Herkes bilmelidir ki, bugün olduğu gibi gelecekte de milletimize, milli iradeye, Gazi Meclis’e uzanacak her el, karşısında TBMM’nin çelikten iradesini bulacaktır. (AK Parti, CHP ve MHP sıralarından alkışlar.)
TBMM milletin demokrasiye sarsılmaz inancını yansıtmayı sürdürecektir.
Meclisimizde bulunan tüm parti gruplarının darbe girişimine ortak bir tavır ve ortak bir dille karşı durmaları değerlidir ve tarihe geçecektir. Bu ortak tavır ve ortak dil, milletimizi ve milli iradeyi daha da güçlendirecektir.
Türkiye Büyük Millet Meclisi tek yürek halinde görevinin başındadır.
Milletin Meclisi, millete ve egemenliğine yönelik bu saldırıya girişenlere bedelini hukuk içinde en ağır şekilde ödetecektir.
Türkiye’de hiçbir şeyin eskisi gibi olmayacağının en somut ispatı da işte bu ortak bildiridir.
Dört parti olarak farklı görüşlerimiz olsa da hepimiz, tüm milletvekillerimizle, tüm teşkilatlarımızla milli iradenin yanındayız, milli iradeye hep birlikte sahip çıkıyoruz ve ebediyen sahip çıkacağız.
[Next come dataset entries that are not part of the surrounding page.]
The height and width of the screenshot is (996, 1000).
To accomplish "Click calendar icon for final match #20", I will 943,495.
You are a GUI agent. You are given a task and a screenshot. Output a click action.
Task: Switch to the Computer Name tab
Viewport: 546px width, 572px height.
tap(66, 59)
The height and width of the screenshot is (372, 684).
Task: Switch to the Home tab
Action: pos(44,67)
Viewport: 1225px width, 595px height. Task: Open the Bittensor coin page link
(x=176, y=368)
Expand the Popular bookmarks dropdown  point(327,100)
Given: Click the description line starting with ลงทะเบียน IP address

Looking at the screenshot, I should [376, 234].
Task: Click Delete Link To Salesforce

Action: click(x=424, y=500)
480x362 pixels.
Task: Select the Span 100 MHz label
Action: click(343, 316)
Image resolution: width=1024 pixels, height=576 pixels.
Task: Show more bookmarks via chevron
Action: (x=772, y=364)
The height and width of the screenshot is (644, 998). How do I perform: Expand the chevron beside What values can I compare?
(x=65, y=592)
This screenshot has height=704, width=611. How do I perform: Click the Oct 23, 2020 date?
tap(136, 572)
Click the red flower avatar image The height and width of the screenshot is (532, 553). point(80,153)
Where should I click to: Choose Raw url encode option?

Milletimiz müsterih olsun.
Milletin Meclisi ve milletvekilleri milletin emanetini yere düşürmemiştir ve düşürmeyecektir.
Bir kez daha demokrasimize, milletimize, milli iradenin tecelligâhı TBMM’ye saldırıyı şiddetle kınıyoruz. Demokratik tepki sınırlarını aşan, ülkemize yakışmayan şiddet eylemlerinden uzak durulmasını halkımızdan rica ediyoruz.
Darbeye direnirken vefat eden şehitlerimizi saygı, minnet ve rahmetle anıyoruz. Yaralılarımıza acil şifalar diliyor, milletimize geçmiş olsun diyoruz.
Bu zor anımızda Türkiye’nin ve aziz milletimizin yanında duran, destek mesajlarını ileten tüm dost ve kardeş ülkeleri de buradan selamlıyoruz.”